You are viewing a plain text version of this content. The canonical link for it is here.
Posted to user@mahout.apache.org by Adam Hammer <ad...@gmail.com> on 2010/04/05 15:59:51 UTC

"Not a file" issue with TwentyNewsGroups

Hello all,

I am just starting out with Mahout, and to get my feet wet I am running
through the TwentyNewsGroups example.  I have successfully configured a
single node Hadoop system as well as a pseudo-distributed Hadoop system on
two separate machines.  On both environments, I have gone through the guide
successfully to put all the news inputs into the folder 20news-input.  I am
able to successfully ls and cat the files in the directory.

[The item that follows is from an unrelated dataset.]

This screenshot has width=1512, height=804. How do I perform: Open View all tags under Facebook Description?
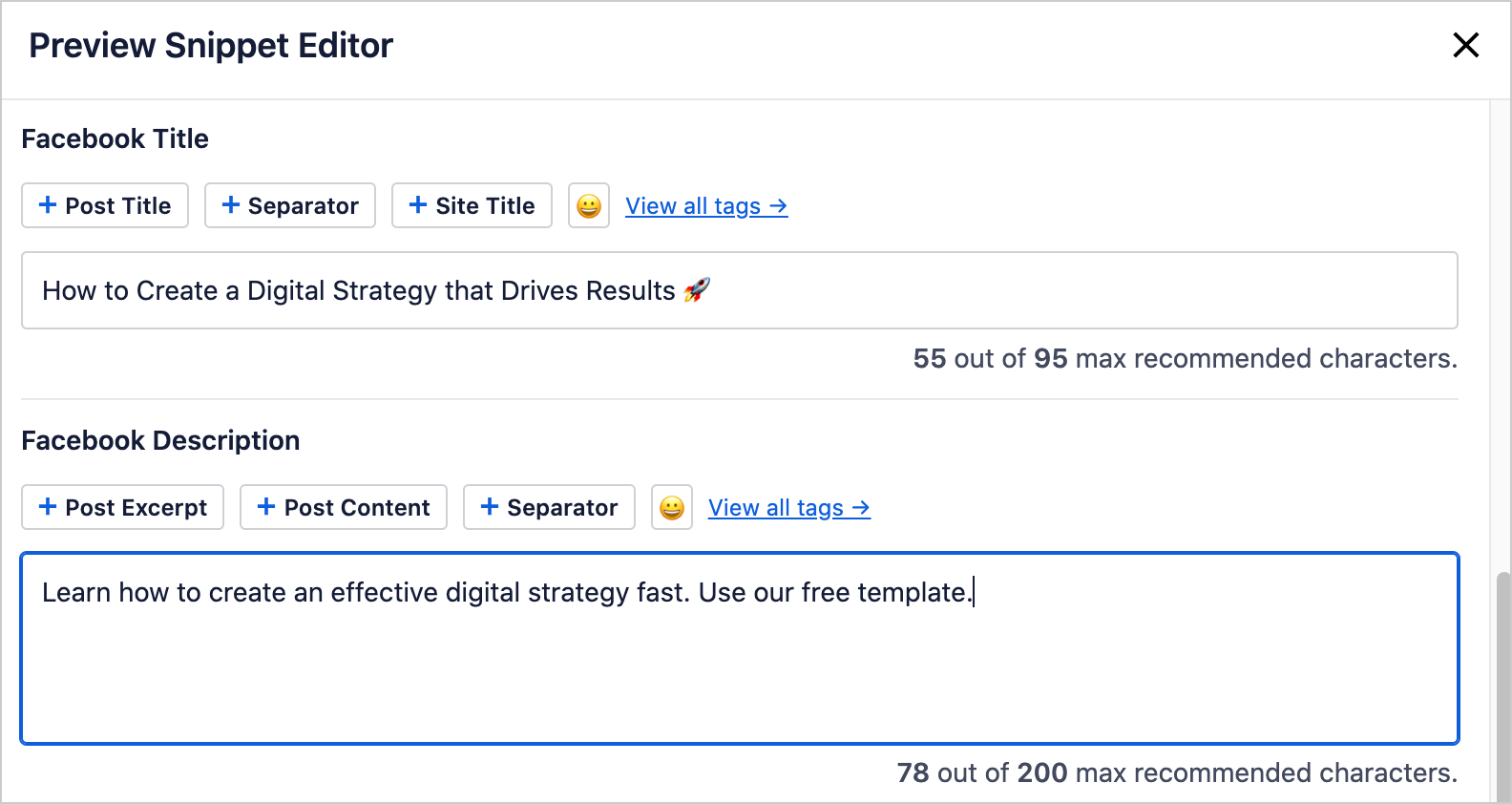[x=789, y=508]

However, when I go to run the TrainClassifier, I am getting the following
message:

10/04/05 09:48:33 INFO bayes.TrainClassifier: Training Complementary Bayes
Classifier
10/04/05 09:48:33 INFO cbayes.CBayesDriver: Reading features...
10/04/05 09:48:33 WARN mapred.JobClient: Use GenericOptionsParser for
parsing the arguments. Applications should implement Tool for the same.
10/04/05 09:48:33 INFO mapred.FileInputFormat: Total input paths to process
: 19
Exception in thread "main" java.io.IOException: Not a file:
hdfs://localhost:9000/user/bob/20news-input/comp.graphics
    at
org.apache.hadoop.mapred.FileInputFormat.getSplits(FileInputFormat.java:206)
    at org.apache.hadoop.mapred.JobClient.writeOldSplits(JobClient.java:810)
    at
org.apache.hadoop.mapred.JobClient.submitJobInternal(JobClient.java:781)
    at org.apache.hadoop.mapred.JobClient.submitJob(JobClient.java:730)
    at org.apache.hadoop.mapred.JobClient.runJob(JobClient.java:1249)
    at
org.apache.mahout.classifier.bayes.mapreduce.common.BayesFeatureDriver.runJob(BayesFeatureDriver.java:75)
    at
org.apache.mahout.classifier.bayes.mapreduce.cbayes.CBayesDriver.runJob(CBayesDriver.java:61)
    at
org.apache.mahout.classifier.bayes.TrainClassifier.trainCNaiveBayes(TrainClassifier.java:56)
    at
org.apache.mahout.classifier.bayes.TrainClassifier.main(TrainClassifier.java:128)
    at sun.reflect.NativeMethodAccessorImpl.invoke0(Native Method)
    at
sun.reflect.NativeMethodAccessorImpl.invoke(NativeMethodAccessorImpl.java:39)
    at
sun.reflect.DelegatingMethodAccessorImpl.invoke(DelegatingMethodAccessorImpl.java:25)
    at java.lang.reflect.Method.invoke(Method.java:597)
    at org.apache.hadoop.util.RunJar.main(RunJar.java:156)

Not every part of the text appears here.